Der Zeuge Michael Pöll hat bei seiner polizeilichen Vernehmung am 5.4.1922 angegeben, dass es im Umkreis bekannt gewesen sei, dass Viktoria Gabriel und ihr Vater Andreas Gruber ”in geschlechtlicher Beziehung” standen.
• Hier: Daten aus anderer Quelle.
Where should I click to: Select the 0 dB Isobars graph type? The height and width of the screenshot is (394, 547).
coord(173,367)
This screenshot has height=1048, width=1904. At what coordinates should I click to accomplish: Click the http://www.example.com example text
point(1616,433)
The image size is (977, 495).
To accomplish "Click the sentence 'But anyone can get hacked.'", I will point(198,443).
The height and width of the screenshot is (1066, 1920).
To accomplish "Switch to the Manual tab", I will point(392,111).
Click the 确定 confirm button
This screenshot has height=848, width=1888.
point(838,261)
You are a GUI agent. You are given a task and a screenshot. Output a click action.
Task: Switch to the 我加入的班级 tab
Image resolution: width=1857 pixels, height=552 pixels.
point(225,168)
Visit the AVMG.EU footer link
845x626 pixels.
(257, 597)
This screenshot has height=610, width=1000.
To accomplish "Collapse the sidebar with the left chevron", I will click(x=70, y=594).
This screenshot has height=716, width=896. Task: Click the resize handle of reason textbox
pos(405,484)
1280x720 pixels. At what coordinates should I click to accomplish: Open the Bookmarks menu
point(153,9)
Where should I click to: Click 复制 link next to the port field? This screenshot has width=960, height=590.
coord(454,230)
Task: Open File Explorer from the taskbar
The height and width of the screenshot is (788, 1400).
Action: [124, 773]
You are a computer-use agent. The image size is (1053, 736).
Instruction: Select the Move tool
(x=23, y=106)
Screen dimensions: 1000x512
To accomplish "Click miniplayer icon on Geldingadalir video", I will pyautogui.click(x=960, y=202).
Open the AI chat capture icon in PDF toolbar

Im Hinterkaifeckfilm von 1991 erzählt Viktoria Baum, sie selbst hätte einmal gesehen, wie der Andreas die Viktoria "vom Heuwagen herunterzog" "weil er es mal wieder brauchte". Diese Aussage hat keinen offiziellen Charakter und ist nie in den Akten gelandet.
Die Strafakten des Landgerichts Neuburg wurden unter den Aktenzeichen 105/15 bzw. 9/1920 geführt.
[Weitere Infos: Detailseite zum Prozess]
Kontra
Während die erste Anklage in einer Verurteilung mündete, wurde die zweite Klage abgewiesen. Ohne eindeutige Beweise und mit einem wankelmütigen Anzeiger war es der Staatsanwaltschaft nicht gelungen, die Vorwürfe zu verifizieren.
Offene Fragen/Bemerkungen
Bislang sind weder die Akten zu dem ersten Prozess noch zu der späteren Ermittlung bekannt.
Warum im ersten Fall eine Verurteilung für so einen begrenzten Zeitraum stattfand und worauf sie basierte ist ebenso unklar, wie die Frage, wer 1915 die Ermittlungen ins Rollen gebracht hat.
Für die zweite Anzeige 1919 spielten bei Lorenz Schlittenbauer eigene Interessen eine Rolle, zudem zeigte er sich durch mehrmaliges Aussprechen und Zurückziehen der Anzeige nicht gerade als zuverlässiger Zeuge. Ob also der Inzest nach 1910 weiter andauerte oder ob die späteren Zeugen falsche Aussagen machten, ist ebenfalls offen. Kann Inzest denn einfach so abbrechen oder sind die menschlichen Verflechtungen zu stark? Immerhin gibt es keine Hinweise darauf, dass Andreas und Viktoria für längere Zeit räumlich getrennt waren, ausgenommen seinen Zuchthausaufenhalt ab 1915.
Quellen/Herkunft
In dem Buch von T. Hommen können Sie sich über den damaligen Umgang mit Sittlichkeitsverbrechen informieren.